下面将参考附图并结合实施例来详细说明本发明创造。
实施例1
***癌细胞膜(PC3)形成的嵌合脂质体纳米给药体系(即仿生双药纳米粒子(IND CML+ZSTK NPs))的制备
具体包括如下步骤:
(1)避光条件下,精确称取高纯胆固醇(CHO-HP)9.58mg、氢化大豆磷脂(HSPC)3.19mg、二硬脂酰基磷脂酰乙醇胺-聚乙二醇2000 (DSPE-mPEG2000)3.19mg、吲哚美辛(IND)4.1mg加入到10mL无水乙醇中(避光条件下),在超声,加热(40℃)条件下使其充分溶解,配制成乙醇溶液;
(2)用旋转蒸发器蒸发溶剂30min,在150rpm/min,40℃下蒸发形成薄膜,然后用10mL磷酸盐缓冲液生理盐水pH7.4,在1000rpm/min,40 ℃,搅拌30min条件下对薄膜进行水化,得到水化薄膜;
(3)制备癌细胞膜悬液:
***癌细胞膜的提取:培养约2×107-5×107个PC3细胞,用PBS洗一遍,用细胞刮子刮下细胞或用含有EDTA但不含胰酶的消化液处理细胞使细胞不再贴壁很紧,并用移液器吹打下细胞,4000rpm离心,弃去上清,收集细胞沉淀,然后用适量预冷的PBS轻轻重悬细胞沉淀,600g离心5min沉淀细胞。弃上清,随后4℃,600g离心1min,把1mL膜蛋白抽提试剂A 与10uL PMSF以100:1的比例混合,加入2×107-5×107细胞中,轻轻并充分悬浮细胞,冰浴放置10-15min,将上述样品溶液在液氮和37℃依次反复冻融3次,然后在4℃,1200g离心15min,小心收集上清液至新的离心管中,切勿触及沉淀,最后4℃,14000g离心30min,以沉淀细胞膜碎片,随后加入适量超纯水,混匀即得癌细胞膜悬液,用BCA法测定细胞膜浓度。
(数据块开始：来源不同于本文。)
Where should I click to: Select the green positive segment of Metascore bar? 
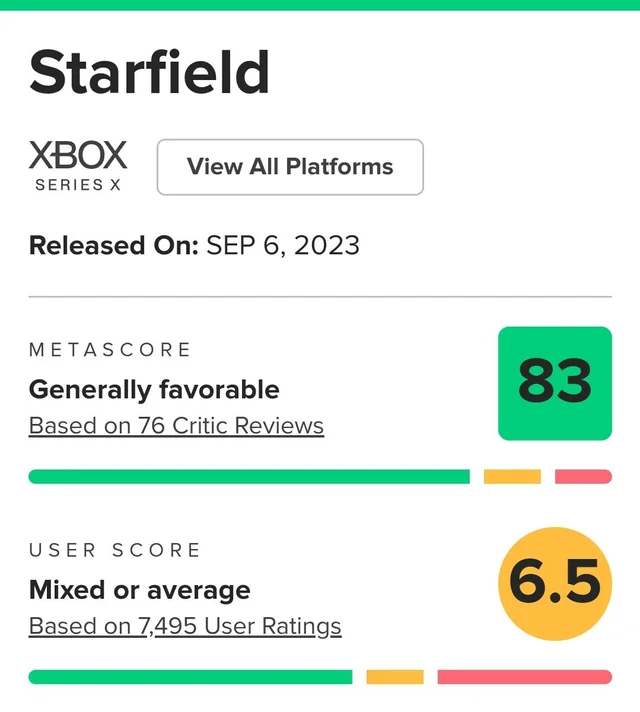[x=249, y=477]
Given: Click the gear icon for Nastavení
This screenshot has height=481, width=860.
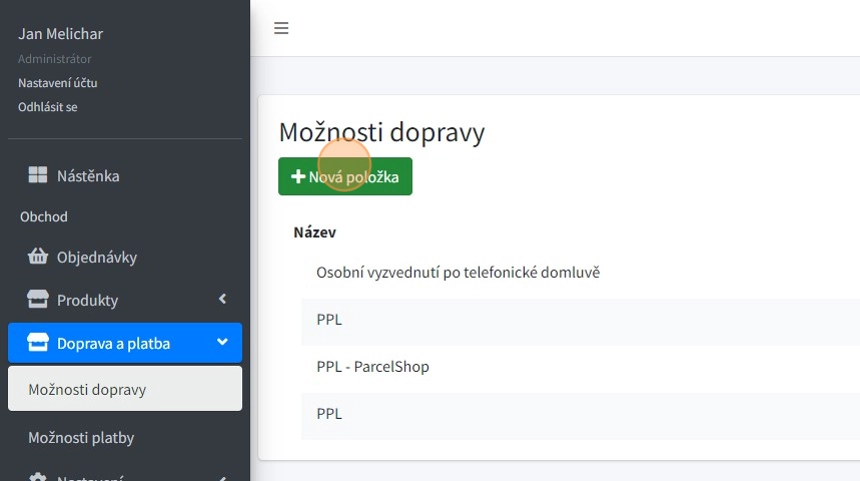Looking at the screenshot, I should click(38, 478).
(4)在水化薄膜中加入10mL生理盐水,随后加入30uL癌细胞膜悬液,在1000rpm/min,40℃,搅拌30min条件下对薄膜进行水化,然后利用脂质体挤出仪反复挤压,挤压后得到嵌合吲哚美辛脂质体;
(5)ZSTK474无载体纳米粒子制备:
配置0.5mM的ZSTK474/乙醇溶液,然后取200uL ZSTK474/乙醇溶液逐滴加入到10mL超纯水中,随后搅拌均匀,即得ZSTK474无载体纳米粒子水溶液。
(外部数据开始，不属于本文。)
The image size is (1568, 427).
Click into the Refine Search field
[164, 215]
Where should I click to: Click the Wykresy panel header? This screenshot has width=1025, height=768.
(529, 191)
(6)将步骤(4)得到的嵌合吲哚美辛脂质体与ZSTK474无载体纳米粒子按体积比6.5:1混合,通过脂质体挤出仪多次挤出挤压后得到***癌细胞膜(PC3)形成的嵌合脂质体纳米给药体系(即仿生双药纳米粒子(IND CML+ZSTK NPs))。
对比例1
吲哚美辛脂质体(IND lip)的制备
采用薄膜分散挤压法制备吲哚美辛脂质体:
首先,精确称取高纯胆固醇(CHO-HP)9.58mg、氢化大豆磷脂(HSPC) 3.19mg、二硬脂酰基磷脂酰乙醇胺-聚乙二醇2000(DSPE-mPEG2000)3.19 mg、吲哚美辛(IND)4.1mg加入到10mL无水乙醇中(避光条件下),在超声,加热(40℃)条件下使其充分溶解,用旋转蒸发器蒸发溶剂30min,在150rpm/min,40℃下蒸发形成薄膜。然后用10mL磷酸盐缓冲液生理盐水pH7.4,在1000rpm/min,40℃,搅拌30min条件下对薄膜进行水化。然后利用脂质体挤出仪,依次通过400nm,200nm滤膜,得到粒径约200nm 左右的吲哚美辛脂质体(IND lip)。
对比例2
ZSTK474无载体纳米粒子(ZSTK NPs)的制备
制备0.5mM的ZSTK474/乙醇溶液,并使其充分溶解,随后取200uL 上述溶液均匀滴加到10mL超纯水中使其充分扩散,利用反溶剂沉淀法制备出ZSTK474无载体纳米粒子(ZSTKNPs)。
对比例3
双药纳米粒子(IND lip+ZSTK NPs)的制备
将对比例1制备的吲哚美辛脂质体与对比例2制备的ZSTK474无载体纳米粒子以体积比6.5:1的比例混合均匀后,通过脂质体挤出仪多次挤出,得到双药纳米粒子(IND lip+ZSTK NPs)。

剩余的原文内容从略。